_EXERCISE INSTRUCTIONS_
These entries are to be set down again exactly.

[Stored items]
--- START ---

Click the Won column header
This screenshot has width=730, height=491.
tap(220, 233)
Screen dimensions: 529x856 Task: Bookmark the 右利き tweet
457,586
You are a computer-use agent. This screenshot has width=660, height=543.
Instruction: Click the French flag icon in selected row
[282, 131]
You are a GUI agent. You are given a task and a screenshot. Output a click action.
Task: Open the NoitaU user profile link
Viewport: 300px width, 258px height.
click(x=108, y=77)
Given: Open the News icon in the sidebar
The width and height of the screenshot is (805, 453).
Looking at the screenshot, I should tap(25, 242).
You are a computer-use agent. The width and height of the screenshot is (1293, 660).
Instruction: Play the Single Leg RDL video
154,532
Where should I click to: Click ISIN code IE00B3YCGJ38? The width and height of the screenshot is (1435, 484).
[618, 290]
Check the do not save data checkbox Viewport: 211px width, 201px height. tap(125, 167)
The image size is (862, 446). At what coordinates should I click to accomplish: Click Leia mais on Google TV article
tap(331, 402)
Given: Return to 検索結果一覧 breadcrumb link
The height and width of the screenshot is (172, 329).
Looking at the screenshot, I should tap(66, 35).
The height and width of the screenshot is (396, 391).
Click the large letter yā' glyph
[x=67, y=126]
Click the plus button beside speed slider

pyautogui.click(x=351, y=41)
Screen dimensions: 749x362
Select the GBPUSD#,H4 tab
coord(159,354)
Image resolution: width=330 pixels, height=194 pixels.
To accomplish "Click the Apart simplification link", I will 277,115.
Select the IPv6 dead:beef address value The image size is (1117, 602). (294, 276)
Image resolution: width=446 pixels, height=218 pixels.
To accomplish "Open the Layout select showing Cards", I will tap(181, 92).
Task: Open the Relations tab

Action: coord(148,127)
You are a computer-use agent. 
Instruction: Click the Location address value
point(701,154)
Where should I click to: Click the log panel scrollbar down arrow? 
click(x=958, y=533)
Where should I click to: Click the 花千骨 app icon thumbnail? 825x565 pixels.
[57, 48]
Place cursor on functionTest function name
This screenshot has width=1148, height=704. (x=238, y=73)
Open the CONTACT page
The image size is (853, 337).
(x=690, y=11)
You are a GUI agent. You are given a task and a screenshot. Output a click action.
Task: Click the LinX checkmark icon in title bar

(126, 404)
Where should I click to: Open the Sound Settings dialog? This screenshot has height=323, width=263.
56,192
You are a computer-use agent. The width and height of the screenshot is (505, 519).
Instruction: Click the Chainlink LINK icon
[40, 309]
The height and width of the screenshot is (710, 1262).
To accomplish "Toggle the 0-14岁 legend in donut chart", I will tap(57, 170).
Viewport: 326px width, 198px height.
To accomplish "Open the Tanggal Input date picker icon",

--- END ---

_SOLVED EXERCISE_
Click the Won column header
This screenshot has width=730, height=491.
tap(220, 233)
Screen dimensions: 529x856 Task: Bookmark the 右利き tweet
457,586
You are a computer-use agent. This screenshot has width=660, height=543.
Instruction: Click the French flag icon in selected row
[282, 131]
You are a GUI agent. You are given a task and a screenshot. Output a click action.
Task: Open the NoitaU user profile link
Viewport: 300px width, 258px height.
click(x=108, y=77)
Given: Open the News icon in the sidebar
The width and height of the screenshot is (805, 453).
Looking at the screenshot, I should tap(25, 242).
You are a computer-use agent. The width and height of the screenshot is (1293, 660).
Instruction: Play the Single Leg RDL video
154,532
Where should I click to: Click ISIN code IE00B3YCGJ38? The width and height of the screenshot is (1435, 484).
[618, 290]
Check the do not save data checkbox Viewport: 211px width, 201px height. tap(125, 167)
The image size is (862, 446). At what coordinates should I click to accomplish: Click Leia mais on Google TV article
tap(331, 402)
Given: Return to 検索結果一覧 breadcrumb link
The height and width of the screenshot is (172, 329).
Looking at the screenshot, I should tap(66, 35).
The height and width of the screenshot is (396, 391).
Click the large letter yā' glyph
[x=67, y=126]
Click the plus button beside speed slider

pyautogui.click(x=351, y=41)
Screen dimensions: 749x362
Select the GBPUSD#,H4 tab
coord(159,354)
Image resolution: width=330 pixels, height=194 pixels.
To accomplish "Click the Apart simplification link", I will 277,115.
Select the IPv6 dead:beef address value The image size is (1117, 602). (294, 276)
Image resolution: width=446 pixels, height=218 pixels.
To accomplish "Open the Layout select showing Cards", I will tap(181, 92).
Task: Open the Relations tab

Action: coord(148,127)
You are a computer-use agent. 
Instruction: Click the Location address value
point(701,154)
Where should I click to: Click the log panel scrollbar down arrow? 
click(x=958, y=533)
Where should I click to: Click the 花千骨 app icon thumbnail? 825x565 pixels.
[57, 48]
Place cursor on functionTest function name
This screenshot has width=1148, height=704. (x=238, y=73)
Open the CONTACT page
The image size is (853, 337).
(x=690, y=11)
You are a GUI agent. You are given a task and a screenshot. Output a click action.
Task: Click the LinX checkmark icon in title bar

(126, 404)
Where should I click to: Open the Sound Settings dialog? This screenshot has height=323, width=263.
56,192
You are a computer-use agent. The width and height of the screenshot is (505, 519).
Instruction: Click the Chainlink LINK icon
[40, 309]
The height and width of the screenshot is (710, 1262).
To accomplish "Toggle the 0-14岁 legend in donut chart", I will tap(57, 170).
Viewport: 326px width, 198px height.
To accomplish "Open the Tanggal Input date picker icon",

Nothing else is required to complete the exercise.